Reading time: 6 mins

This particular instalment of the I am an Actuary series highlights the diversity of career backgrounds and journeys actuaries take to become qualified. It is interesting to learn about how and when members decided to begin their actuarial journey and what opportunities that path has provided. 

Brian Tu

By way of introduction, I started my actuarial pathway mainly because of a friend who had given me insights into his experience as an actuary.

He quoted “A love of mathematics is not enough to become an actuary, but one who has dreamed about it.” Clearly with his inspiration, I started my actuarial degree and that’s the reason why I am here today.   

After completing my actuarial degree, I decided to move back to Hong Kong and I am now working in the Product team in HSBC Insurance. This is a project-based role, which focuses on product development. With the sophisticated customer needs in Hong Kong, products are often designed in a way to combine multi-features to satisfy the customer demands. One of my projects was to include critical illness benefits into the life insurance products together with savings elements. Furthermore, I am also working on a Fintech project which is developing an online business platform to grow our businesses.  
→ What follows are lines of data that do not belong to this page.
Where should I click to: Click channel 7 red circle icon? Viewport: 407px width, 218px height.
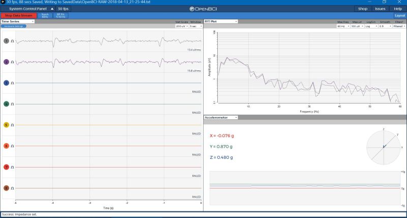point(6,168)
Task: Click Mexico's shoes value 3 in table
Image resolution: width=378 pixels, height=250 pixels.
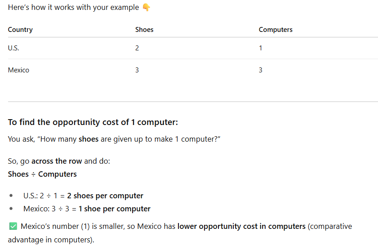Action: (x=137, y=70)
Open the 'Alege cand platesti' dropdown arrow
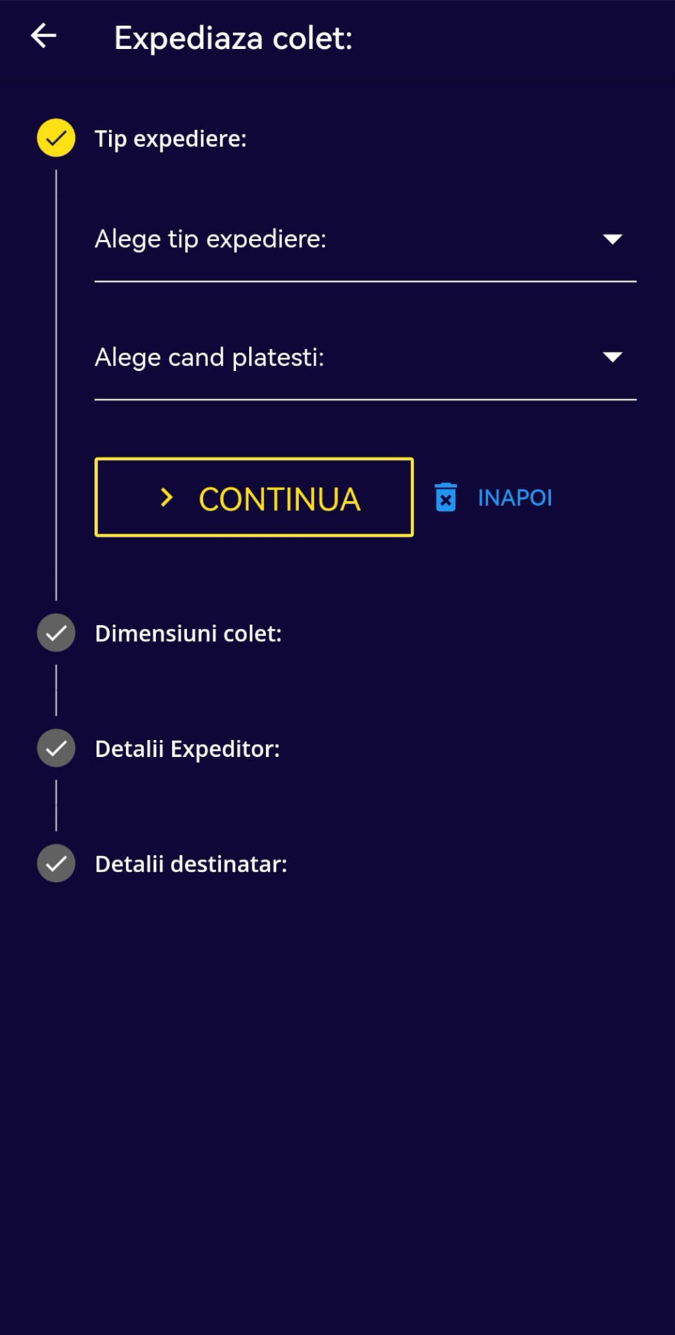The image size is (675, 1335). click(x=612, y=357)
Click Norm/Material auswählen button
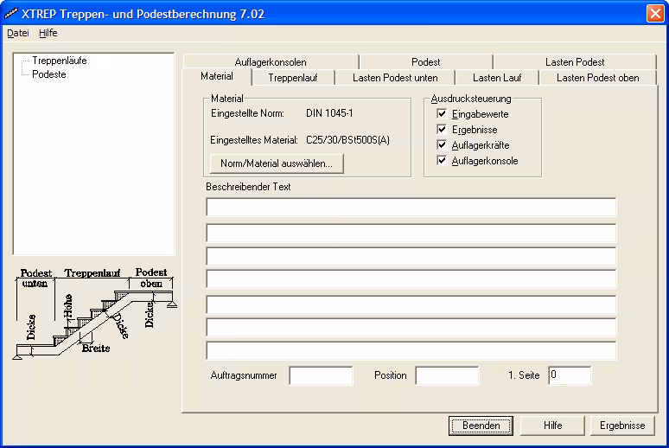Image resolution: width=669 pixels, height=448 pixels. coord(277,163)
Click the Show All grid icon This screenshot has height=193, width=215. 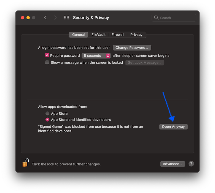pos(66,18)
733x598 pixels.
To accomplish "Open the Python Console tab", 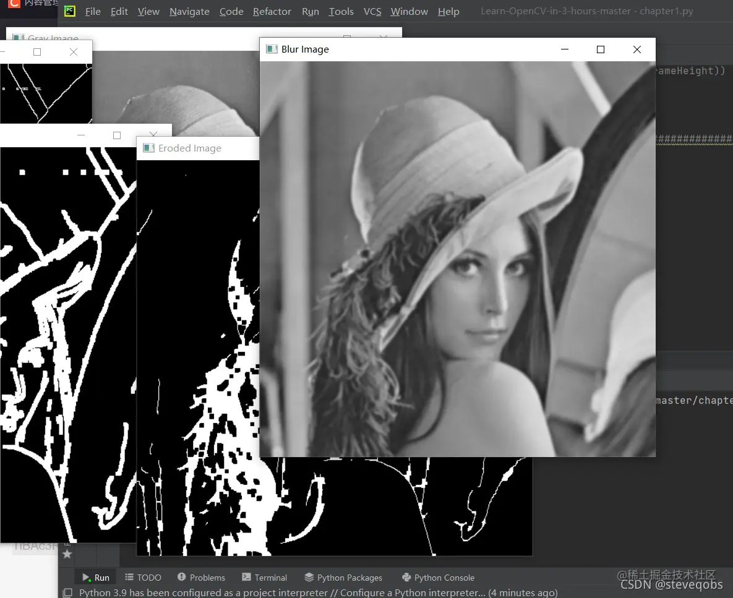I will [x=439, y=578].
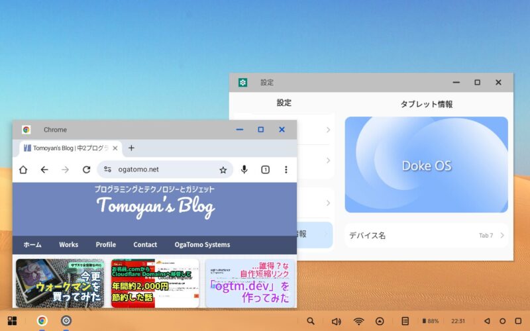
Task: Open the site information icon in address bar
Action: [107, 169]
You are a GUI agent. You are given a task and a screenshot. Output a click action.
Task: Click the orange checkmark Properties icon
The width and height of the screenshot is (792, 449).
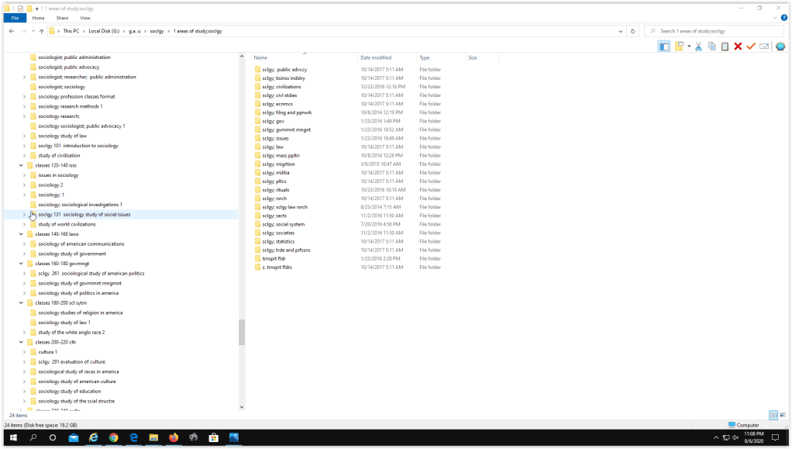click(x=751, y=47)

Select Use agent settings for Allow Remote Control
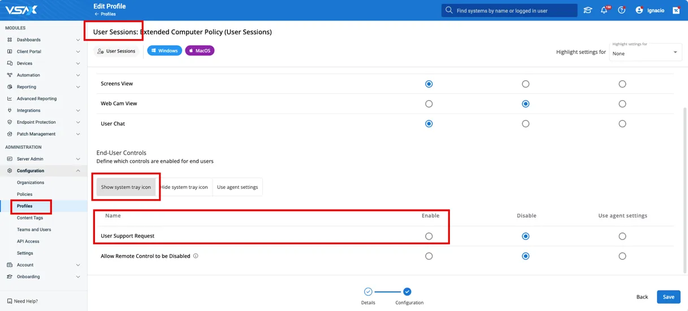click(x=622, y=256)

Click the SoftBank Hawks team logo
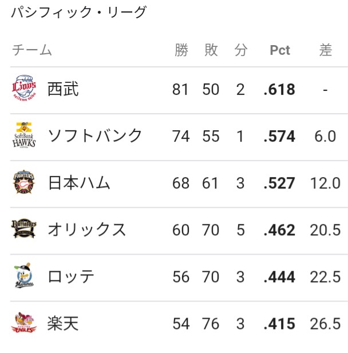tap(24, 135)
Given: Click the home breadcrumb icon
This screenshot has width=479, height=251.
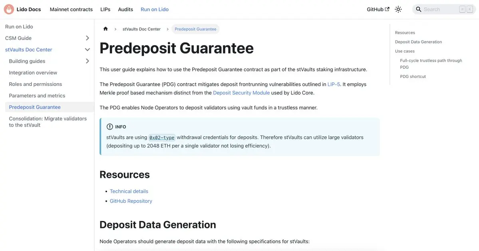Looking at the screenshot, I should click(x=105, y=29).
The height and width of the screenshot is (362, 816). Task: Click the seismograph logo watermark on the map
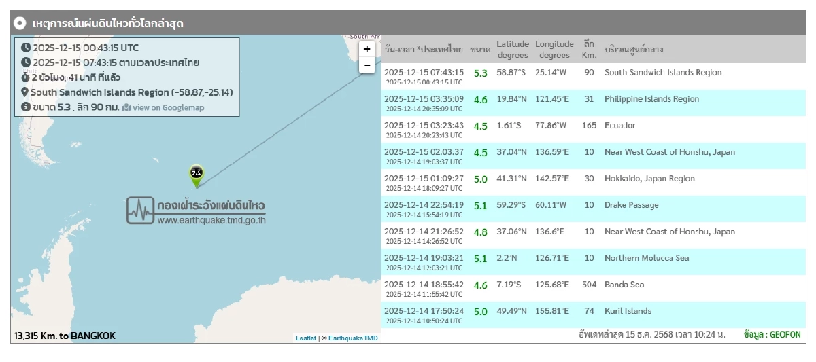pyautogui.click(x=139, y=211)
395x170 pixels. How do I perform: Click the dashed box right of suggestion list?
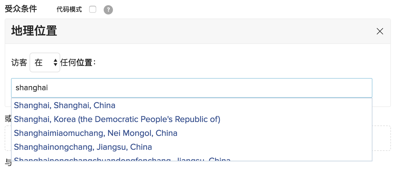pyautogui.click(x=381, y=138)
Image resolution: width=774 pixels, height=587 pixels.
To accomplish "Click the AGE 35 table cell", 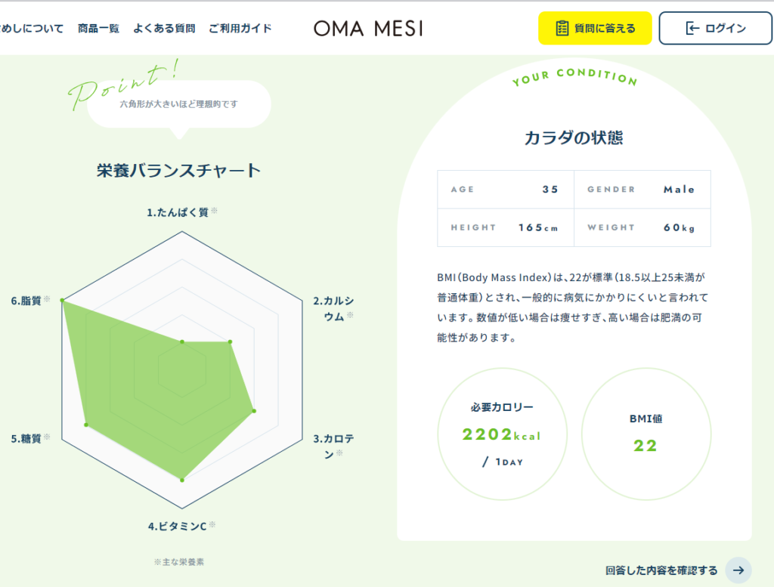I will [x=506, y=190].
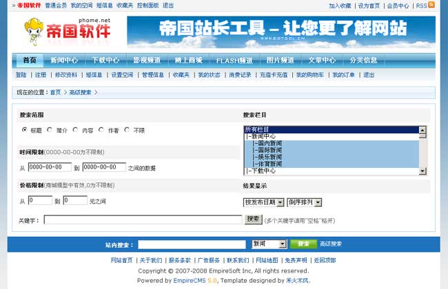
Task: Switch to the 新闻中心 navigation tab
Action: pos(63,60)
People often ask 'what makes it special to work in Hong Kong'?. Opportunities and being international are my answers. The market is growing massively with a wider range of opportunities in new products, new distributors, and new business models, which are partly due to the strong growth of the Chinese economy. Being a young actuary, I would like to explore a broader range of businesses including non-traditional actuarial fields, as well as working internationally. To conclude, my actuarial journey has just begun. 

Claire Van Helden

Wow, I can now call myself an Associate Actuary (with a big ‘A’)!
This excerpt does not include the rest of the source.